■ Supplied text
[START]
File management is one of hardest things to organise on your computer, and harder on a network where multiple people may have access to the same files but with different ideas of where they should be stored and how they should be named. In order to maintain your filing structure, you first need to know what you have and where they are. This is especially true with data that you have just received, maybe from a client or the other side in a dispute, and you need to understand what you have, quickly.
Windows Explorer is not the best tool to do that. You can only see one folder at a time, and accessing more than basic information can be difficult, to say the least. Also, its search facilities are limited and results for non-indexed locations can be slow. And once you have got the results, you cannot copy them so that you can paste the file names en masse into a Word document or spreadsheet; instead, you have to select and copy the names one at a time.
In addition, there is a depth of hidden information that is arguably even more useful to you, the user, than what it does show. For instance, you may want to see only Word files that you last saved. Or maybe Excel files that you initially created, and somebody else may have subsequently edited. How about photographs that were taken in a specific location, videos created by a certain encoding process, or MSG emails that had PowerPoint attachments and were sent in the last two weeks? (This is something which Windows cannot help with at all.) You may be able to find what you are looking for, but how much time will it take?
Another way to assist with file management can be to create snapshots of how your hard drive, a network drive, or a set of folders looked like on a particular day. This way, you can know with certainty what files and folders were present at a point in time. This can be useful if, for example, you wanted to send out a CD or hard drive to a client, and needed to document its contents. (See this article on how that has saved me on more than one occasion, and why memorialising can be a good discipline.) Additionally, searches are faster if you have already got the files cataloged on a previous occasion.
For bigger companies, there are solutions out there which cost big money, but what if you don't need that. We have had the above problems, which is why we came up with four pieces of software, some of which we have been using for over the last 11 years.
[END]
■ Data section
[START]
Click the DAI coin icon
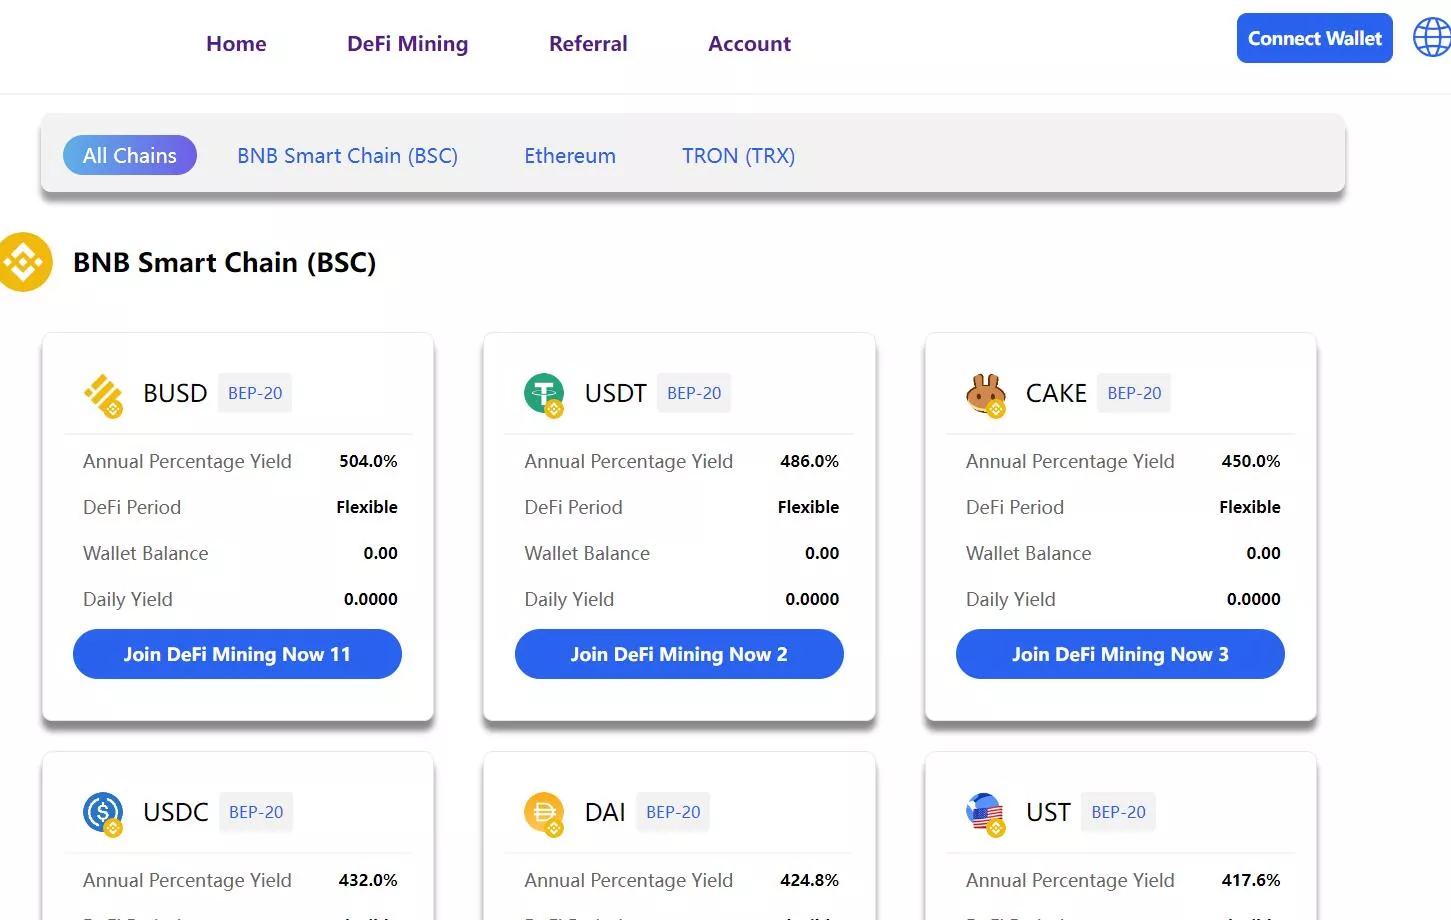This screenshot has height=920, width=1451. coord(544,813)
[END]
[START]
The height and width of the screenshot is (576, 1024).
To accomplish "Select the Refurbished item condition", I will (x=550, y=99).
[END]
■ Set problem A
According to the file management text, which things can you take a snapshot of to record how they looked on a particular day?
■ Set problem B
Can you extract the passage of the file management text word for word, starting with "Another way to" and going on through "last 11 years."?
The data above isn't needed here.

■ Task output A
- Your hard drive
- A network drive
- A set of folders

■ Task output B
Another way to assist with file management can be to create snapshots of how your hard drive, a network drive, or a set of folders looked like on a particular day. This way, you can know with certainty what files and folders were present at a point in time. This can be useful if, for example, you wanted to send out a CD or hard drive to a client, and needed to document its contents. (See this article on how that has saved me on more than one occasion, and why memorialising can be a good discipline.) Additionally, searches are faster if you have already got the files cataloged on a previous occasion.
For bigger companies, there are solutions out there which cost big money, but what if you don't need that. We have had the above problems, which is why we came up with four pieces of software, some of which we have been using for over the last 11 years.